# First ever PC build. Thoughts?



## Eckoes (Jul 5, 2021)

Hi all,

As stated I am considering building a PC for the first time ever. I am not an orchestral composer. I mostly record jazzy/rock/funk/psych instrumental music, but I use all VI’s (except for my guitar parts) and I want a machine that will last a while.

I have been using an off the shelf ASUS machine for years, and it has served me well but it is showing its age, and I would like to use faster SSD’s, a much faster multi-core CPU, and upgrade my RAM from 16gb to 32gb (for now.)

So I’m looking for some guidance. I put together a build that I will link below. I think the main problem could be the size of the cooler. It may not allow the case to close all the way.

Anyway, let me know what you think.

My budget is about $1500 +/- a little but.

Thanks!

Here’s the build I was thinking of. Please feel free to suggest any swaps or additions. Anything really. This is my first build so I’m wide open.
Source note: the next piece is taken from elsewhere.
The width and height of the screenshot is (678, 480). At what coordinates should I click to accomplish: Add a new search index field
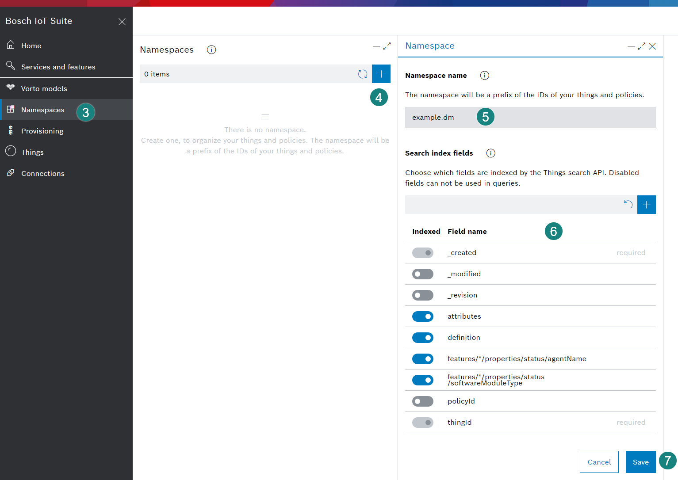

https://pcpartpicker.com/user/Calaban70/saved/#view=K4qfyc


----------



## Pictus (Jul 6, 2021)

Get Windows PRO OEM from
https://www.guru3d.com/news-story/advertorial-great-microsoft-windows-10-pro-deal-with-urcdkey.html

Change the 500GB drive to


https://pcpartpicker.com/product/TwWfrH/samsung-970-evo-plus-500-gb-m2-2280-nvme-solid-state-drive-mz-v7s500bam



If you wish to economize some bucks or if the Samsung 2TB is not avaliable, can change to


https://pcpartpicker.com/product/xM97YJ/hp-ex950-2-tb-m2-2280-solid-state-drive-5ms24aaabc



You will need one SSD heatsink because the motherboard only have one





NH-D15 + Crucial RAM needs a case with 173mm clearance for CPU cooler height.
The be quiet! Pure Base 500DX has 190mm.


----------



## wcreed51 (Jul 6, 2021)

Don't you get endless span email after buying Win10 from a place like that?


----------



## Tim_Wells (Jul 6, 2021)

Unless you're set on Intel, you might want to consider the AMD Ryzen 5600X. It performs better, costs less, and runs cooler.


----------



## Pictus (Jul 6, 2021)

wcreed51 said:


> Don't you get endless span email after buying Win10 from a place like that?


I do not know, Gmail seems to work very well against spam.


----------



## easyrider (Jul 6, 2021)

5900X


🙏🏻


----------



## Eckoes (Jul 6, 2021)

Wow lots to think about. Thanks everyone!

-If that motherboard has m.2 x2, why do I need an extra heat sink for the SSDs? Sorry for my ignorance…most of this stuff is very unfamiliar to me. But it would seem that if they allowed 2x m.2 the motherboard would be built for it?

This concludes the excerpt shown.